If two electrodes are placed at a certain distance within this solution and a voltage is applied, an electric current flows between them, which is initially larger the more ions are dissolved.
As long as the concentration is not too high, a linear relationship between concentration and current is observed. However, if the concentration becomes too high, the oppositely charged ions are no longer spatially separated, and the attraction between them dominates. This ultimately leads to a decrease in current. The conductivity of the electrolyte also depends on the viscosity of the solvent (in this case, water) and the temperature of the solution. The more viscous the solvent, the lower the current. Since the viscosity of a liquid decreases with increasing temperature, molecular mobility and thus conductivity increase. A higher temperature also means higher thermal energy, which reduces the energy required to overcome the electric field of the ions. Thus, overall, a higher temperature improves the conductivity of the solution.
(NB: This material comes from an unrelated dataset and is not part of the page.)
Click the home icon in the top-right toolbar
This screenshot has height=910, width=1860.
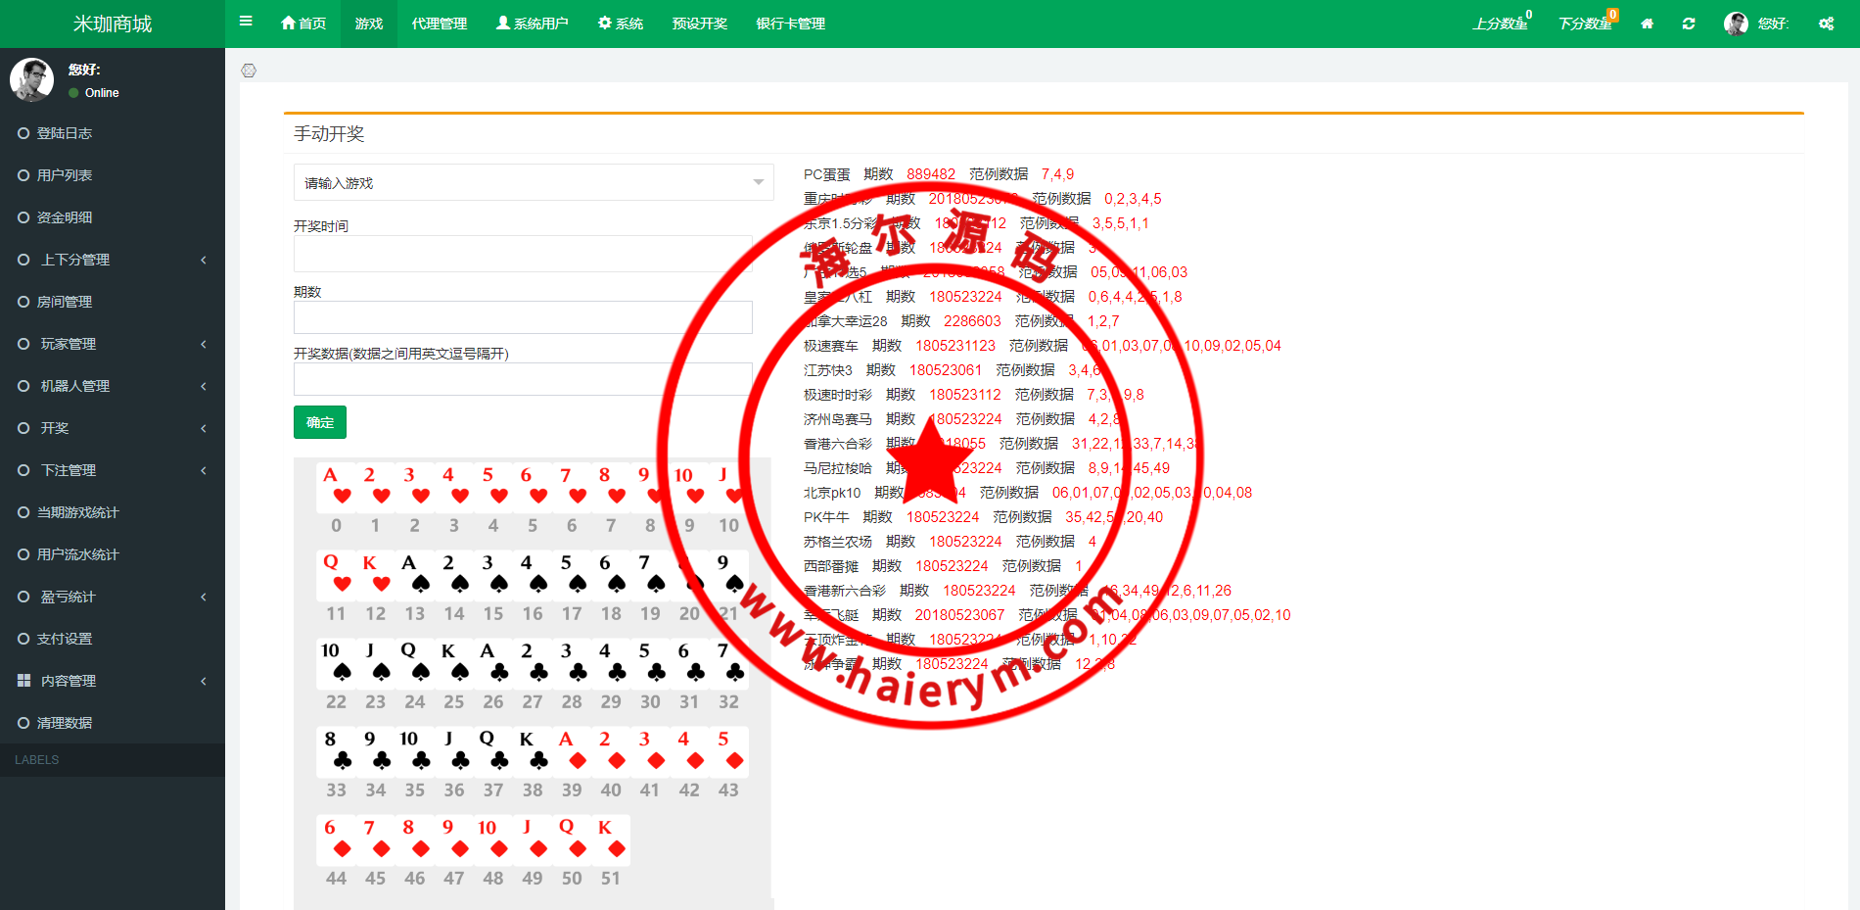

During current flow in the electrolyte, electrons are transferred to the positively charged \( \text{Na}^+ \) ions at the negatively charged electrode (cathode), while electrons are removed from the \( \text{Cl}^- \) ions at the positively charged electrode (anode). As a result, the respective elements—sodium and chlorine in this case—are deposited in their pure forms at the electrodes. However, sodium cannot be collected in its elemental form because sodium atoms immediately react with water to form sodium hydroxide. This reaction also produces hydrogen, which escapes together with chlorine as a gas. The overall reaction for the electrolysis of sodium chloride is therefore:
\[
2 \mathrm{NaCl} + 2 \mathrm{H_2O} \rightarrow 2 \mathrm{NaOH} + \mathrm{H_2} + \mathrm{Cl_2}
\]
In general, for ions with charge number \( z \), \( z \) electrons must be gained or lost in order to obtain the elements in their pure form. The total charge for \( N \) atoms is then:
\[
q = zNe
\]
To calculate the current, this must be divided by the time \( t \), according to the definition of current:
\[
I = \frac{q}{t} = \frac{zNe}{t}
\]
Using Avogadro’s constant, the number of particles \( N \) can be related to the amount of substance \( m \):
\[
I = \frac{zmN_A e}{M t}
\]
If one wants to calculate the mass instead of the amount of substance, the molar mass \( M \) of the atoms must be taken into account. Rearranging for time gives:
\[
t = \frac{m z N_A e}{M I}
\]
With this formula, the time required to deposit an element with mass \( m \) by electrolysis can be calculated. In honor of Michael Faraday, who was the first to study electrolysis scientifically, the product \( N_A e \) is defined as the Faraday constant:
\[
\boxed{F = N_A e}
\]
with the accurately known value:
\[
F = 9.64853321233100184 \cdot 10^4 \, \frac{\mathrm{A \, s}}{\mathrm{mol}}
\]
Thus, the above relationship can be written as:
\[
\boxed{t = \frac{m z F}{M I}}
\]
If the electrolysis is to be carried out within a specific time, the formula can be rearranged to calculate the required current.